Tell us how you left the people of Ci-cu-ye.”
”They were having glad dances that the Christians were gone, and that the padres were dead as other men die. So long as they let me I carried food and water to Padre Luis. Then they guarded me in the kiva, and laughed at me, and when they let me go I knew it was because he was no longer alive. No:--they did not harm me. They were too pleased that I could tell them of where their slave whom they called the 'Turk'--led the gold hunters searching for the Quivera of yellow metal and blue stones. They had much delight to hear of the woeful time of the white men.

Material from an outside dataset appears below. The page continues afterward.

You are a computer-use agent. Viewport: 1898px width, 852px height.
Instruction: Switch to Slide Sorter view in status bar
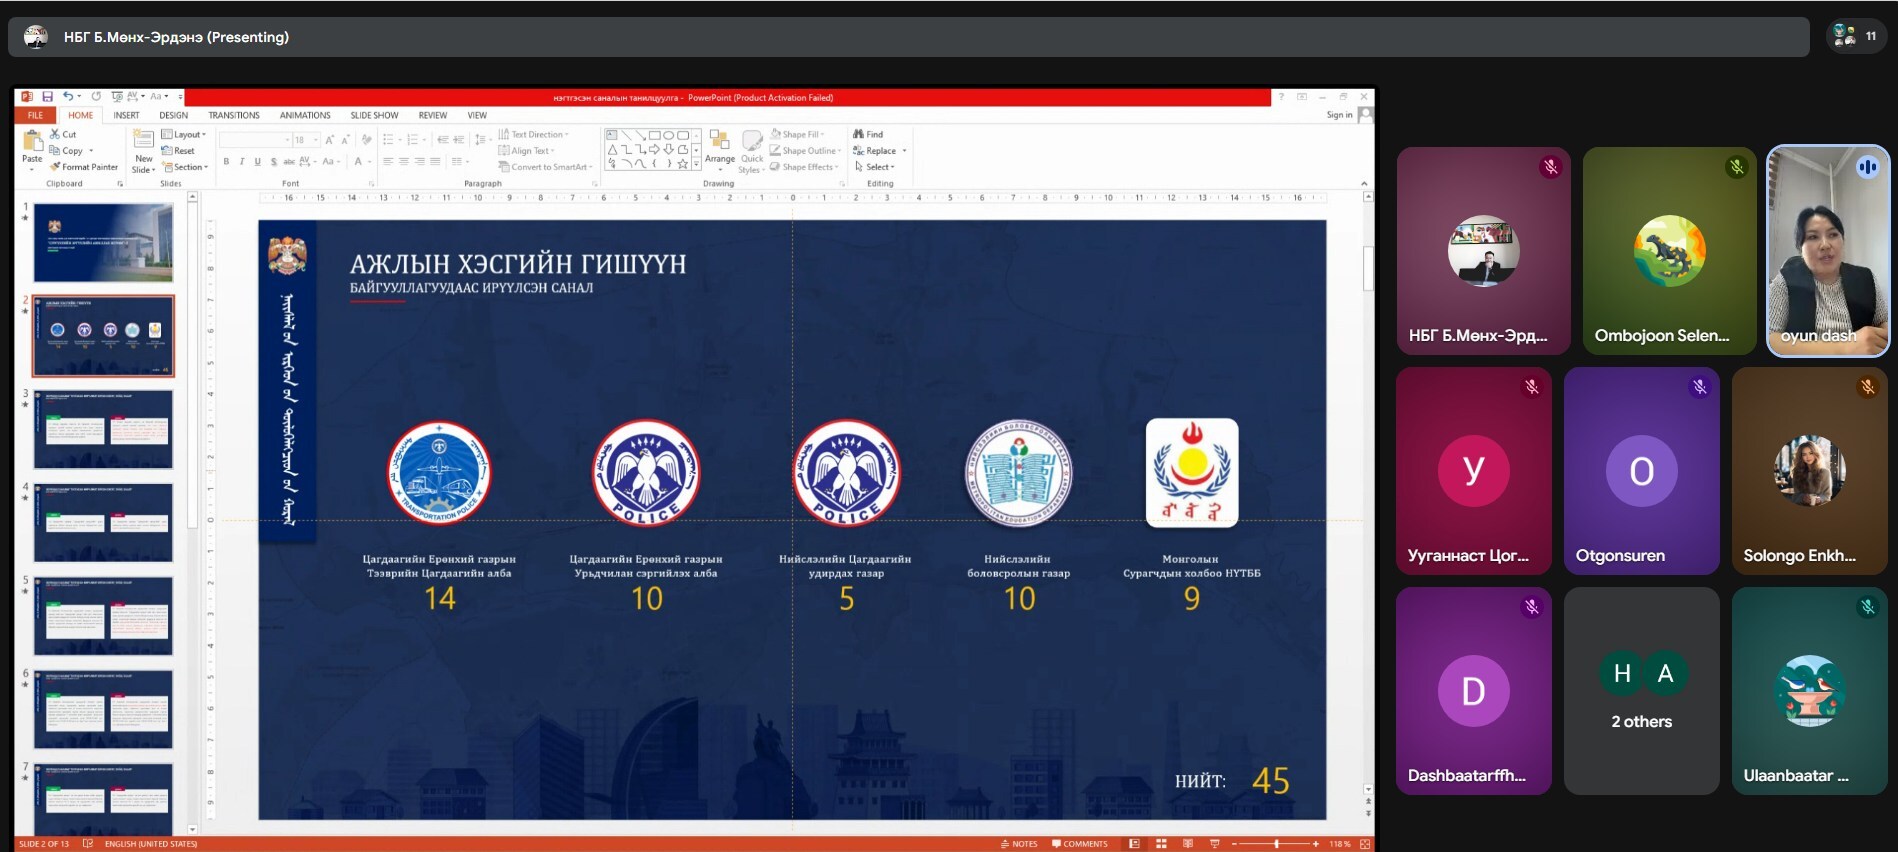(1161, 844)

I could stay all my days at Ci-cu-ye and be precious to them, if I would talk of the trouble trail to Quivera, but when I had seen that the Padre was indeed gone to the Lost Others, my work was no more at Ci-cu-ye. I took his books also for my own--and all these things I have brought back at Povi-whah to make good my promise when I went away. Some things in the books, I know, and that I can tell you. Of the rest I will work until I do know, and then I can tell you that.”
”That is good,” said K[=a]-ye-fah the Ruler. ”You shall be as my son and in the long nights of the winter moons we will listen. The time told of in the prophecies of Ki-pah is coming to us. He said also that in each danger time would be born one to mark the way for the people to follow--in each danger time so long as the Te-hua people were true to the G.o.ds!”